- **Action item**:
For this exercise, transcribe the records below without changing a word.

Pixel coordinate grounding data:
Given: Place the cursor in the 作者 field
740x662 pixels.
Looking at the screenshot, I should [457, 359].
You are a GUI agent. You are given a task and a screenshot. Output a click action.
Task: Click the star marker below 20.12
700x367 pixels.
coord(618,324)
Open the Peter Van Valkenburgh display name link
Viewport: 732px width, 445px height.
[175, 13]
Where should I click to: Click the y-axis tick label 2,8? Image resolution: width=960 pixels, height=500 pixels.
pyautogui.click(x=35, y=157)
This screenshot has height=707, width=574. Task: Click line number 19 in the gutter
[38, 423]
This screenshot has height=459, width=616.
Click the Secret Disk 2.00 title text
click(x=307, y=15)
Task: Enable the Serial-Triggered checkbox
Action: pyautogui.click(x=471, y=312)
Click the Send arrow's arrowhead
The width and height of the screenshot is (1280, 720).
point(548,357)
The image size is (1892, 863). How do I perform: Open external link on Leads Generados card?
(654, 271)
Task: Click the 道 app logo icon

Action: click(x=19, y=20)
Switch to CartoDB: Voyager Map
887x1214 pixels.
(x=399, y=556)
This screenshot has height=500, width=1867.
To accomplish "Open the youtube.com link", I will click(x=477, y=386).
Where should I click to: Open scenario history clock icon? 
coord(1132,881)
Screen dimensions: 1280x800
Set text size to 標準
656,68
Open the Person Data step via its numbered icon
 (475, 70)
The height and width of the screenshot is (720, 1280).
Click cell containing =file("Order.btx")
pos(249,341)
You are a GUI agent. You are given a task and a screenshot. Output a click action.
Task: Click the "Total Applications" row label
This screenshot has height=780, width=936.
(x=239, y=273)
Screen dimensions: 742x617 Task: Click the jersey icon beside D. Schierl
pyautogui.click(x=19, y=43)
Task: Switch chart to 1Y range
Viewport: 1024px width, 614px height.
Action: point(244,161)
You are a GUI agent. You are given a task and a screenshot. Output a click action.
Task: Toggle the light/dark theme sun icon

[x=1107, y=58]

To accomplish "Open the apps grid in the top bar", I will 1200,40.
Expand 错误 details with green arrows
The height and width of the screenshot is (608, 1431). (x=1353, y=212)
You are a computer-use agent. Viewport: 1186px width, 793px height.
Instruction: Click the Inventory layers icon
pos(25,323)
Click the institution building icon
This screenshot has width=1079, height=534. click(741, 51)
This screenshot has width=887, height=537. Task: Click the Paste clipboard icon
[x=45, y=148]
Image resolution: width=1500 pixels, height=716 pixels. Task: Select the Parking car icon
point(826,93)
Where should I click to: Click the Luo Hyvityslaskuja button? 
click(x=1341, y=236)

- **Written answer**:
Given: Place the cursor in the 作者 field
740x662 pixels.
Looking at the screenshot, I should [457, 359].
You are a GUI agent. You are given a task and a screenshot. Output a click action.
Task: Click the star marker below 20.12
700x367 pixels.
coord(618,324)
Open the Peter Van Valkenburgh display name link
Viewport: 732px width, 445px height.
[175, 13]
Where should I click to: Click the y-axis tick label 2,8? Image resolution: width=960 pixels, height=500 pixels.
pyautogui.click(x=35, y=157)
This screenshot has height=707, width=574. Task: Click line number 19 in the gutter
[38, 423]
This screenshot has height=459, width=616.
Click the Secret Disk 2.00 title text
click(x=307, y=15)
Task: Enable the Serial-Triggered checkbox
Action: pyautogui.click(x=471, y=312)
Click the Send arrow's arrowhead
The width and height of the screenshot is (1280, 720).
point(548,357)
The image size is (1892, 863). How do I perform: Open external link on Leads Generados card?
(654, 271)
Task: Click the 道 app logo icon

Action: click(x=19, y=20)
Switch to CartoDB: Voyager Map
887x1214 pixels.
(x=399, y=556)
This screenshot has height=500, width=1867.
To accomplish "Open the youtube.com link", I will click(x=477, y=386).
Where should I click to: Open scenario history clock icon? 
coord(1132,881)
Screen dimensions: 1280x800
Set text size to 標準
656,68
Open the Person Data step via its numbered icon
 (475, 70)
The height and width of the screenshot is (720, 1280).
Click cell containing =file("Order.btx")
pos(249,341)
You are a GUI agent. You are given a task and a screenshot. Output a click action.
Task: Click the "Total Applications" row label
This screenshot has height=780, width=936.
(x=239, y=273)
Screen dimensions: 742x617 Task: Click the jersey icon beside D. Schierl
pyautogui.click(x=19, y=43)
Task: Switch chart to 1Y range
Viewport: 1024px width, 614px height.
Action: point(244,161)
You are a GUI agent. You are given a task and a screenshot. Output a click action.
Task: Toggle the light/dark theme sun icon

[x=1107, y=58]

To accomplish "Open the apps grid in the top bar", I will 1200,40.
Expand 错误 details with green arrows
The height and width of the screenshot is (608, 1431). (x=1353, y=212)
You are a computer-use agent. Viewport: 1186px width, 793px height.
Instruction: Click the Inventory layers icon
pos(25,323)
Click the institution building icon
This screenshot has width=1079, height=534. click(741, 51)
This screenshot has width=887, height=537. Task: Click the Paste clipboard icon
[x=45, y=148]
Image resolution: width=1500 pixels, height=716 pixels. Task: Select the Parking car icon
point(826,93)
Where should I click to: Click the Luo Hyvityslaskuja button? 
click(x=1341, y=236)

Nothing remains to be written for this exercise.